Assignment:
Which lines run from the line with "Viewport: 1203px width, 748px" through the line with "Given: Click the" in the entries below? Print them exactly, both ends included, and nothing more.

══════════

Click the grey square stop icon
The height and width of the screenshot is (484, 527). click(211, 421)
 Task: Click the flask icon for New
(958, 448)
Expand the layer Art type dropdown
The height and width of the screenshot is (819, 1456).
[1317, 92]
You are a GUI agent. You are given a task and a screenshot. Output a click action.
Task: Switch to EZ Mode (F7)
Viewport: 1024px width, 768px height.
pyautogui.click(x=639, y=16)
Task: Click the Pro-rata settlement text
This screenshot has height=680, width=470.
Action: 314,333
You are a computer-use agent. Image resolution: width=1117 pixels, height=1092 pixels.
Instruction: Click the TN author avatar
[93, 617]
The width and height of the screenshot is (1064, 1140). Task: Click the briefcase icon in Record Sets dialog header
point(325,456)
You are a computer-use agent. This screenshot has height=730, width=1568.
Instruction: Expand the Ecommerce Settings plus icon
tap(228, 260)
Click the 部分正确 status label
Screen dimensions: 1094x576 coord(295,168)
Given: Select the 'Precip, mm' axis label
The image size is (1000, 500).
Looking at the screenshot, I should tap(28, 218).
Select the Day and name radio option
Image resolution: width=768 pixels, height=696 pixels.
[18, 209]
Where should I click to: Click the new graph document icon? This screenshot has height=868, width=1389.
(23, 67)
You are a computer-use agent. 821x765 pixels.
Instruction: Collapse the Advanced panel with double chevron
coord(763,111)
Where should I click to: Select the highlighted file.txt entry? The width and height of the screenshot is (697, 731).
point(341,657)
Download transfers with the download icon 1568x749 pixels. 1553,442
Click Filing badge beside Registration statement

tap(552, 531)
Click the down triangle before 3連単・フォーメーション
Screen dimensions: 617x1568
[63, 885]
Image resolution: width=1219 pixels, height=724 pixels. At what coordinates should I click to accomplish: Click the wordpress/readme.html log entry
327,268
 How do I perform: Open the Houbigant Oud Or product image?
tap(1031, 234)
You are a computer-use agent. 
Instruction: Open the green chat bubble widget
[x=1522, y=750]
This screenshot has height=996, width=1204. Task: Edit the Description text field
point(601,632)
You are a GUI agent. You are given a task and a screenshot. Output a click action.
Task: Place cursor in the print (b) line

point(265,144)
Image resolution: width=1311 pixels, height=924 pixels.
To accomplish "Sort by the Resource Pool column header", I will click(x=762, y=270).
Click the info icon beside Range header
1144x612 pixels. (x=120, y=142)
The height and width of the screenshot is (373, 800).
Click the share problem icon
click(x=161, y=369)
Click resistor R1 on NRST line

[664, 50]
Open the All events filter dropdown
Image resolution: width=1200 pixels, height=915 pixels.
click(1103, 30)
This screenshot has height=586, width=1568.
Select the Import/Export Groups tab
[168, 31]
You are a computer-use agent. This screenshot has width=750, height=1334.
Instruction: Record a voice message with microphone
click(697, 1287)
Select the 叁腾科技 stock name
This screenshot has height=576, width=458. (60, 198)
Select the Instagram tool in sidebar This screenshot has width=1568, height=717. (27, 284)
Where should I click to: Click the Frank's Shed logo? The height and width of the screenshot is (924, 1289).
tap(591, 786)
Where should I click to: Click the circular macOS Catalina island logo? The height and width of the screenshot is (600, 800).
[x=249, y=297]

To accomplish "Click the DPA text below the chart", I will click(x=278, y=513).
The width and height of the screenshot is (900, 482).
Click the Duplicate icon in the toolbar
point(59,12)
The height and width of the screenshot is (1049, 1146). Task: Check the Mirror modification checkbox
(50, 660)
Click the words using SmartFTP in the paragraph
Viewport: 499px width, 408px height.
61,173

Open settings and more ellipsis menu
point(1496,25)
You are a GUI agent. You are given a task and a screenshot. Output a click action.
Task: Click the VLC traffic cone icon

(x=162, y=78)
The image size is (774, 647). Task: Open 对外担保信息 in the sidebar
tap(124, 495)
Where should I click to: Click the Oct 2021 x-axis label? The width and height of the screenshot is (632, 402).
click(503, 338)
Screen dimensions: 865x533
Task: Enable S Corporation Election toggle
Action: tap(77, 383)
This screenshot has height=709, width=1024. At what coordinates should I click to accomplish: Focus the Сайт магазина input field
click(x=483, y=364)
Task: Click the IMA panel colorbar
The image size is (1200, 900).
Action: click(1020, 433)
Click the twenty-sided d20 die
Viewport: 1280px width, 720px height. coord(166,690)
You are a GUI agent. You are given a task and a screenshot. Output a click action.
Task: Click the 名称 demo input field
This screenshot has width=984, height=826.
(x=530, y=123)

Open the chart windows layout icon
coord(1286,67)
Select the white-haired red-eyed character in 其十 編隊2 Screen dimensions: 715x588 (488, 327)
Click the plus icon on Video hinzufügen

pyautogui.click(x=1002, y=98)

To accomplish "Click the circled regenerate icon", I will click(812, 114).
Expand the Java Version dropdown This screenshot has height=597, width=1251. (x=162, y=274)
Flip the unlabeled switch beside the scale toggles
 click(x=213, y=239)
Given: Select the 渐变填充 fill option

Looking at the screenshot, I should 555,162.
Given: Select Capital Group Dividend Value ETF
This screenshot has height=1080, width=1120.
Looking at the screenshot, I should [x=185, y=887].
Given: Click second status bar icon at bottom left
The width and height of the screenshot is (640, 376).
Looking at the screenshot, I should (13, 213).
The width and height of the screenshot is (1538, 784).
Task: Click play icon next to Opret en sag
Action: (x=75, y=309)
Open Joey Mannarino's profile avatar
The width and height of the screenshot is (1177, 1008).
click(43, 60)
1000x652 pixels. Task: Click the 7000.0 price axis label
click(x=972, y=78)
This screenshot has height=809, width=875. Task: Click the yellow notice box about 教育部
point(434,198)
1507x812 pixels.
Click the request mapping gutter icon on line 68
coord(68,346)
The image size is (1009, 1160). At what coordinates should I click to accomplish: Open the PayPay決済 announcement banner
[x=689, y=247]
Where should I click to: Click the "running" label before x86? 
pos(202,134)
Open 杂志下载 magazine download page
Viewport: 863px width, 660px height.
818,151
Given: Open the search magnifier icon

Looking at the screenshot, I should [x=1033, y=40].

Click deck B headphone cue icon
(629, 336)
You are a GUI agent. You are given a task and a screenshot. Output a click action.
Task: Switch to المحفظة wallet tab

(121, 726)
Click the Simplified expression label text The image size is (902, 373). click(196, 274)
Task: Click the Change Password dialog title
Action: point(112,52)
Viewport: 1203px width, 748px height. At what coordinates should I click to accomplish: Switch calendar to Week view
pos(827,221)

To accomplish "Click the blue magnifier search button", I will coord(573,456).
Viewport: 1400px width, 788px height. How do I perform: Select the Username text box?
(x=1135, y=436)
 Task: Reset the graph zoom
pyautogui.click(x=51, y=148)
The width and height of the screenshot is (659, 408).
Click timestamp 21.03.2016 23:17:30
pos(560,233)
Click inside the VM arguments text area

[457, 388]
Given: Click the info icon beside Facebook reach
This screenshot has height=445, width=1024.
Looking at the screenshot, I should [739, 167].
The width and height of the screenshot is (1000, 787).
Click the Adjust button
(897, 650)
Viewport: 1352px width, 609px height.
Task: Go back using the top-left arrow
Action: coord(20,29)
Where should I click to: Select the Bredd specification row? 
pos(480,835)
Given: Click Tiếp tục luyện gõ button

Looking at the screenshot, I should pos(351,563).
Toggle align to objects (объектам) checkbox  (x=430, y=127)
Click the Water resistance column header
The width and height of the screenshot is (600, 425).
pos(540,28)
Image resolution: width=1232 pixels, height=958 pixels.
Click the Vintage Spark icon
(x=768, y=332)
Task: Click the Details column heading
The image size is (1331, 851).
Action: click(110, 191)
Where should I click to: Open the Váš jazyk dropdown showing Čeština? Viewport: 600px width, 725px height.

══════════

Exercise solution:
Viewport: 1203px width, 748px height. At what coordinates should I click to accomplish: Switch calendar to Week view
pos(827,221)

To accomplish "Click the blue magnifier search button", I will coord(573,456).
Viewport: 1400px width, 788px height. How do I perform: Select the Username text box?
(x=1135, y=436)
 Task: Reset the graph zoom
pyautogui.click(x=51, y=148)
The width and height of the screenshot is (659, 408).
Click timestamp 21.03.2016 23:17:30
pos(560,233)
Click inside the VM arguments text area

[457, 388]
Given: Click the info icon beside Facebook reach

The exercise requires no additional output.